Recorded information below:
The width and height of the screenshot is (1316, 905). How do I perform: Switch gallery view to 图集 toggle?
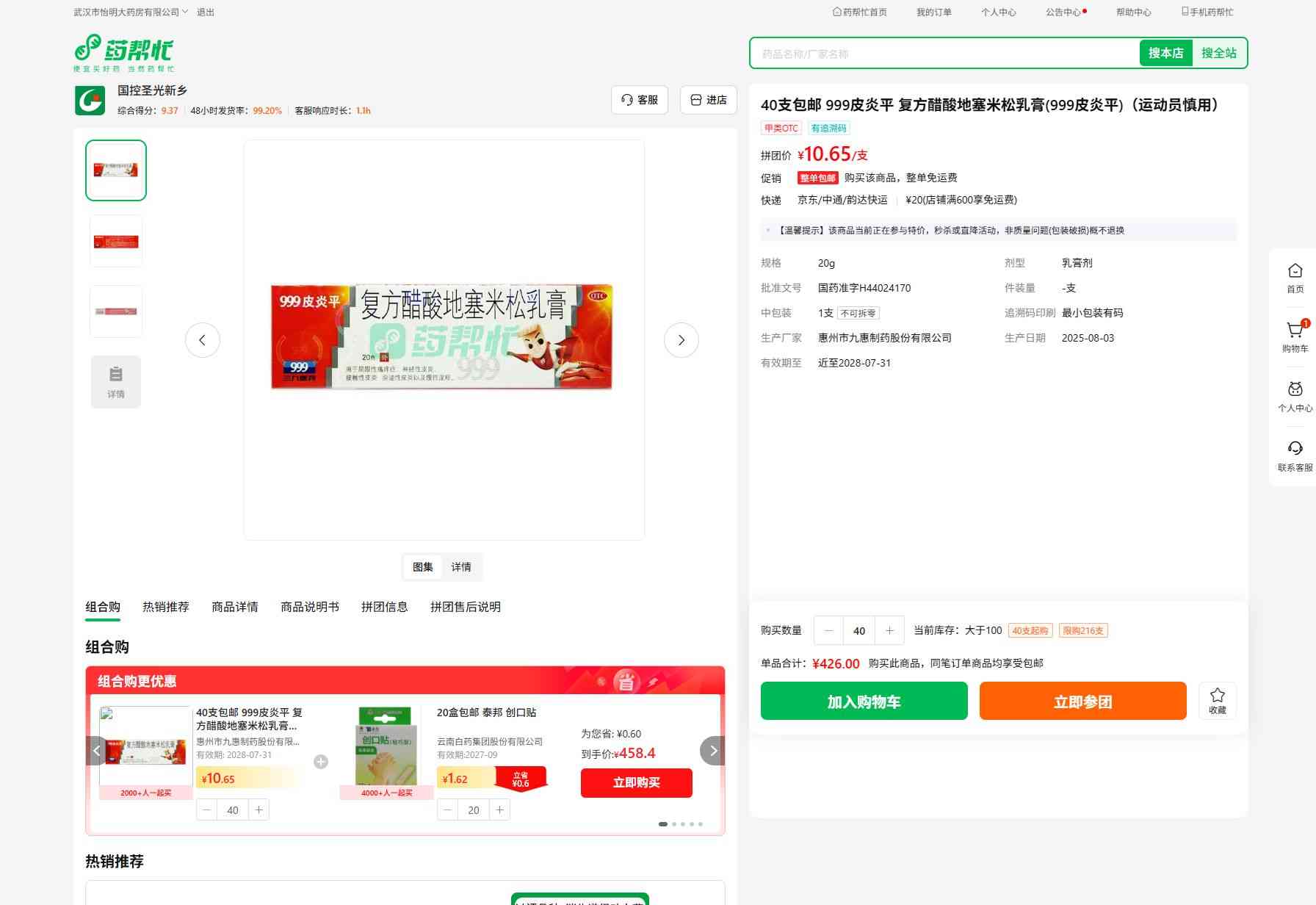click(x=423, y=567)
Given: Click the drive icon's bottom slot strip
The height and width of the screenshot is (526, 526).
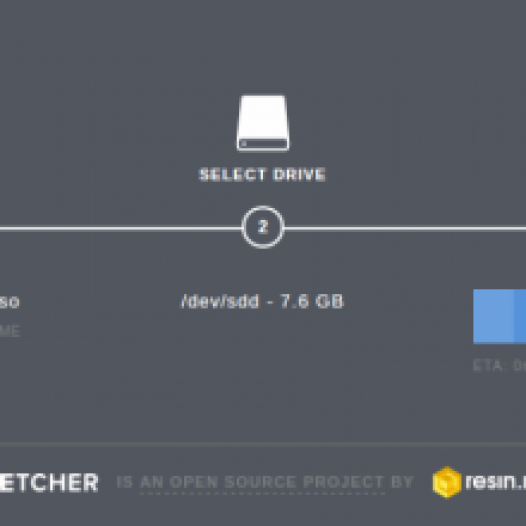Looking at the screenshot, I should coord(263,144).
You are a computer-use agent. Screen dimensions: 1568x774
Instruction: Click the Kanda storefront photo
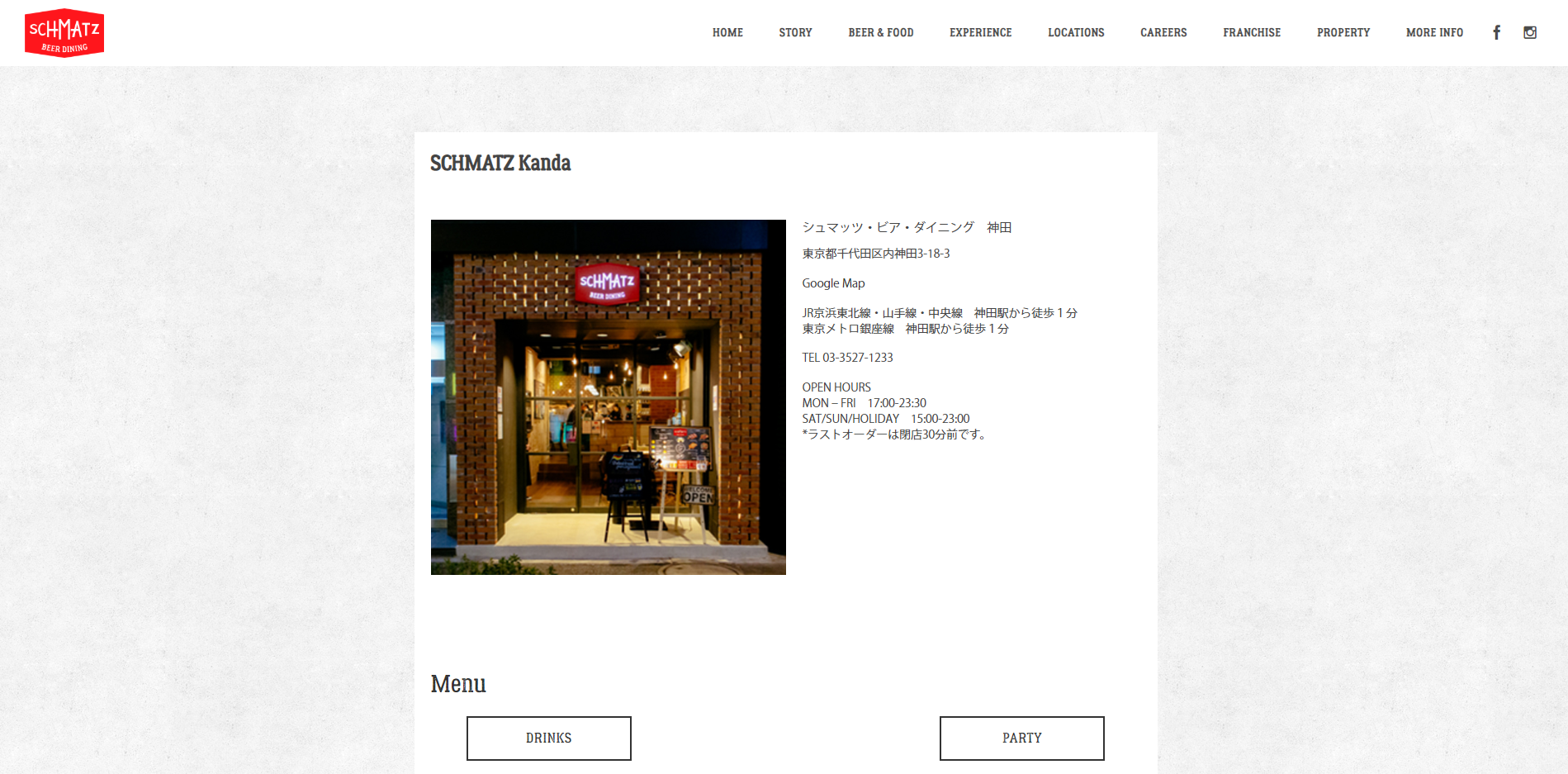click(609, 397)
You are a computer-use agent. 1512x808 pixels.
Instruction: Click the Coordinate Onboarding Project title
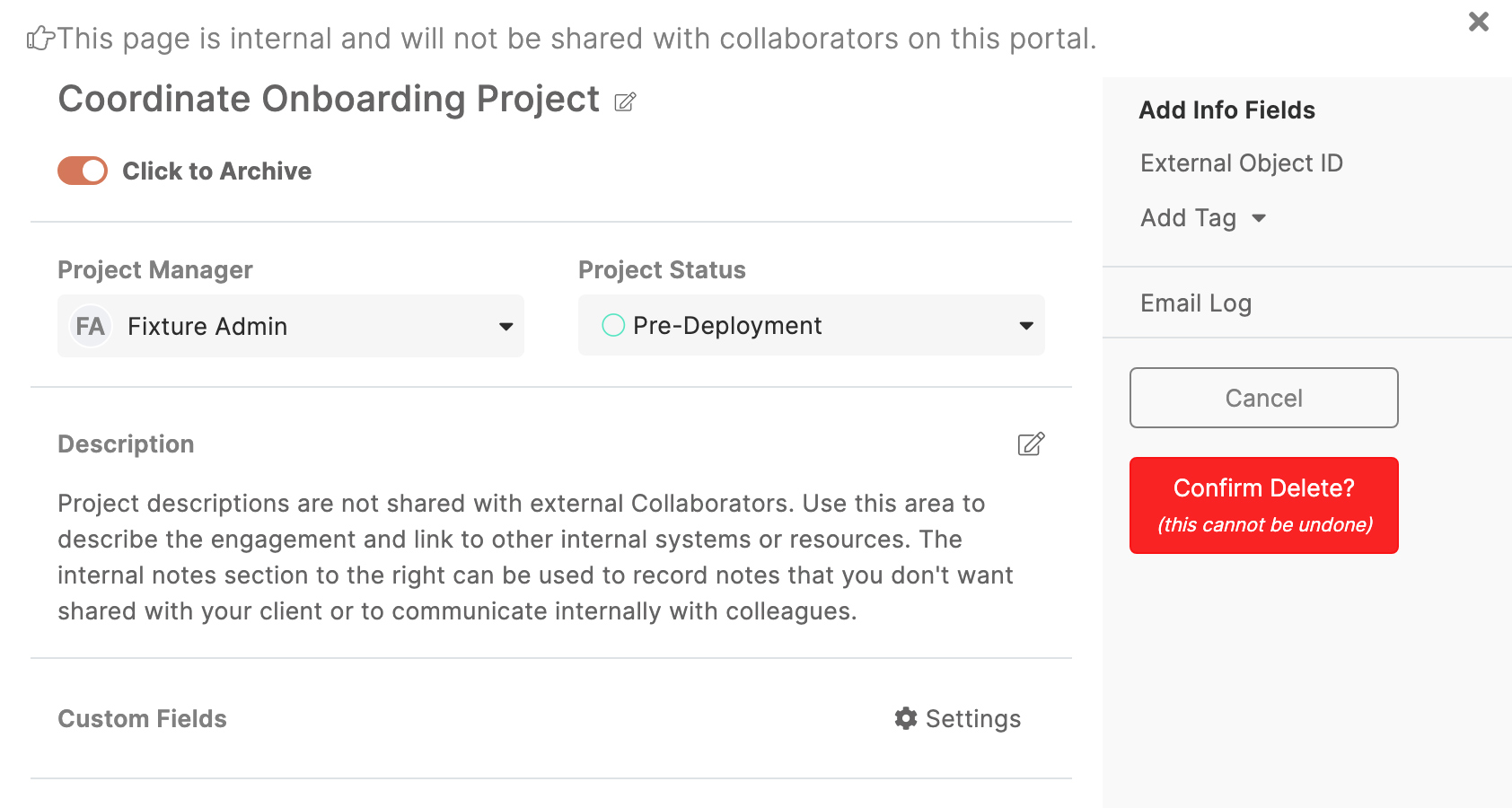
End of Recorded information.
Problem statement: Please show the lines of the material that contain the string "agent".

Output below:
You are a computer-use agent. Screen dimensions: 1568x774
You are a computer-use agent. 1512x808 pixels.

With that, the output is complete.